Landscapes of Ambiguity

Cultural life produces recognizable fields of activity easily linked to physical things, but pondering them I see strange landscapes of ambiguity. Literature is an example. Literature is letters, writings, books—but, literature as such is only a narrow subset of such things. That word, for instance, excludes the Congressional Record or written forms of scientific discoveries, philosophy, etc. The word embraces imaginative writing about experience: narratives, poetry, plays. But only a subset of that category ranks as literature. To merit the name the product must have a certain structural and aesthetic quality fused with a certain difficult-to-pin-down profundity, feeling, intuition. Letters on paper, plot, rhyme, beat, story, and theme are accessible to objective valuation. Such things are either present or not; if present, they are capable of analysis, comparison. But what really matters is much more difficult to detect. Literature therefore tends to be defined by small but influential groups some members of which may be, but the majority are not, themselves creators of art. The mass of readers is also excluded. Literature has its elites, and the majority of them are neither poets nor storytellers. Rarely, but here and there, critical writings, writings about literature, also rise to the status of literature: they are unusually, creatively insightful and deep. Literature, finally, is dynamic. It has schools, movements, conflicts, camps—in which, among other things, elites compete and declare other schools, movements, or camps as producing trash. Literature also has its revered ancient forms some of which are dying of neglect, others of which enjoy brief renaissances, and so on.

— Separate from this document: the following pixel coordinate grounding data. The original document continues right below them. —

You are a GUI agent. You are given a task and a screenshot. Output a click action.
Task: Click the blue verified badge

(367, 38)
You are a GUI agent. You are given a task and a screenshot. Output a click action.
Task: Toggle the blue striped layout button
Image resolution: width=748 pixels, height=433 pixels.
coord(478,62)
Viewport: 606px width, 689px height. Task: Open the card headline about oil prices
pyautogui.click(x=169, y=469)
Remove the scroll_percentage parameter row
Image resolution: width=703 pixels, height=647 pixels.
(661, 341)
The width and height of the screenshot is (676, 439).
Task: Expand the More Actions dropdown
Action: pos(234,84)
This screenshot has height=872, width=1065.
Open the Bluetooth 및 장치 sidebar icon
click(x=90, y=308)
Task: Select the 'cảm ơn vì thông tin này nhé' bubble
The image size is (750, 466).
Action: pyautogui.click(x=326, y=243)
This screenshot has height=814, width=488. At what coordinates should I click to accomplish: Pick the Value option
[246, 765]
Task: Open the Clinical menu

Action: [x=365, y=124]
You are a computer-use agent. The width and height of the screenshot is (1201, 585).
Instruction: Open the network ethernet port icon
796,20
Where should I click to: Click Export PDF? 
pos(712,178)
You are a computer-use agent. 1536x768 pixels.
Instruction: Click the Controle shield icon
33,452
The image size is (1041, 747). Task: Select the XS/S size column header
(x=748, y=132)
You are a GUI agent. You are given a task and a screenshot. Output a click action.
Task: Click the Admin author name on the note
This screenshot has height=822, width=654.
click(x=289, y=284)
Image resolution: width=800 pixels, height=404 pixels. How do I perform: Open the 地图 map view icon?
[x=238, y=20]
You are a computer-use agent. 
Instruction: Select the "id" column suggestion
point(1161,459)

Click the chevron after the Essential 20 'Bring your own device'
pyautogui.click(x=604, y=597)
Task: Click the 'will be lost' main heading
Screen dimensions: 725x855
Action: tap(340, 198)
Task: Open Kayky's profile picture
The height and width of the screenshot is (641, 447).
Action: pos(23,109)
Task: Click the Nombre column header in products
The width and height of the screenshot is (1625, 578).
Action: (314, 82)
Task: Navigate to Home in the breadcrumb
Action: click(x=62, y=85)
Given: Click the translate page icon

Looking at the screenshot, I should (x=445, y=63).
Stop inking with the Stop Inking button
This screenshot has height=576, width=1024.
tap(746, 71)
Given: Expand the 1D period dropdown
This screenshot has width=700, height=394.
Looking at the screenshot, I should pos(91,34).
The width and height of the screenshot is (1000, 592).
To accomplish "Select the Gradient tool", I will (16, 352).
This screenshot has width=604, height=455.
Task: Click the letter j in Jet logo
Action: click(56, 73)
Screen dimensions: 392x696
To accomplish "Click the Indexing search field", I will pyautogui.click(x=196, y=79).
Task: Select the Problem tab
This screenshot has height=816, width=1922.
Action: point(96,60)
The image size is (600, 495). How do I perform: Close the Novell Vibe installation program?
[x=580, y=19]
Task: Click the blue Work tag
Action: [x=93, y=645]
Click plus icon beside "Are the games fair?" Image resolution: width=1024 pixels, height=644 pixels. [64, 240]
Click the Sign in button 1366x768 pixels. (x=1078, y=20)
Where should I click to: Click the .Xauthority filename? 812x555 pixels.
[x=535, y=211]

The ambiguity arises because higher forms of human achievement are impossible to break down into manageable bits in order to grasp them—and their recognition by others is also impossible to discern: it depends itself on a higher function.

The analogy to another great landscape of ambiguity, Religion, is tempting. I yielded to that temptation decades ago and view Literature as the religion of the secular age. In religion the creative force arises from saints and mystics. Piety as such does not suffice. Something more must be present—and is difficult to pin down. Piety is accessible to objective valuation, the saintly state escapes it—but we know it when we see it. Religion has its priesthoods, and the majority are neither saints nor mystics. They elevate some of the saints and canonize them, ignoring what the masses of the ordinary people feel; they work by rules. And the same dynamisms apply in religion as in literature where the old is sometimes selectively revived, the new is opposed as heresy and declared as beyond the pale and Satan’s own handiwork.